Live from the League, Part IV
March 4, 2008 - 10:29am

There's a special kind of relief that comes from realizing that it's not just you.

I attended a presentation (and group exercise) on "How to attempt to prevent sensitive issues from becoming legal headaches." The room was packed, and it was a pretty good mix of retired administrators, active deans and chairs, and active faculty. The advice was pretty boilerplate - document everything, enforce rules evenhandedly, etc. But the discussion!

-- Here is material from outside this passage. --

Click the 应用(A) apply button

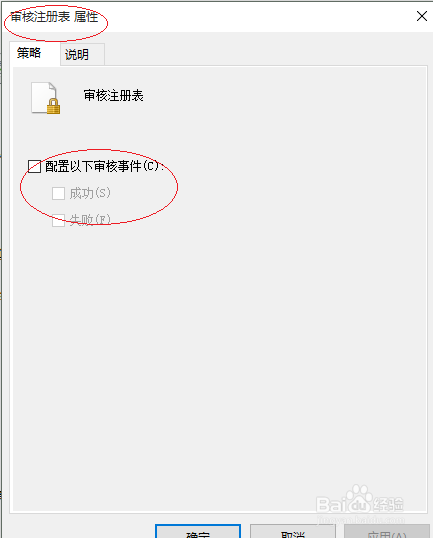click(387, 532)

Somebody asked about the relative 'openness' of an official personnel file, as opposed to any administrative records a dean might keep in her own office. To a normal person, this is dangerously sleep-inducing, but to this crowd - myself included - it was a very live issue. People actually shouted out answers! ("But what if you get a subpoena?" "Well, *yeah*...") When I
innocently raised the question of the meaning and definition of "past practice," the entire room groaned in sympathy.

(As near as I can tell, 'past practice' functions mostly as a system for playing 'gotcha!' with new hires.)

The presenter broke us into groups and passed out 'case studies' with names removed, assigning one case to each group, to see how we'd handle them. The dynamics in each group were the same. "I had a case like this just last month!" "Don't you hate that?" "Ugh. Don't get me started."

It's not just me.

The presenter - a dean herself -- mentioned in passing that she's excited about the post-tenure review process she finally managed to implement at her college. It only took her ten years.

Ten years!

Even the presenter, who apparently has her stuff together at a high level, made reference to several lawsuits she had endured. The sad truth of this job, given all the protections that tenured and unionized faculty have, is that getting anything done sometimes requires being sued. Even if you win, it takes tremendous time and effort that could well have been spent doing
almost anything else. And for reasons I'll probably never understand, the legal system actually rewards people who take the approach that the best defense is a good offense.

It can be demoralizing. It's a little less demoralizing when you see that others are in the same boat.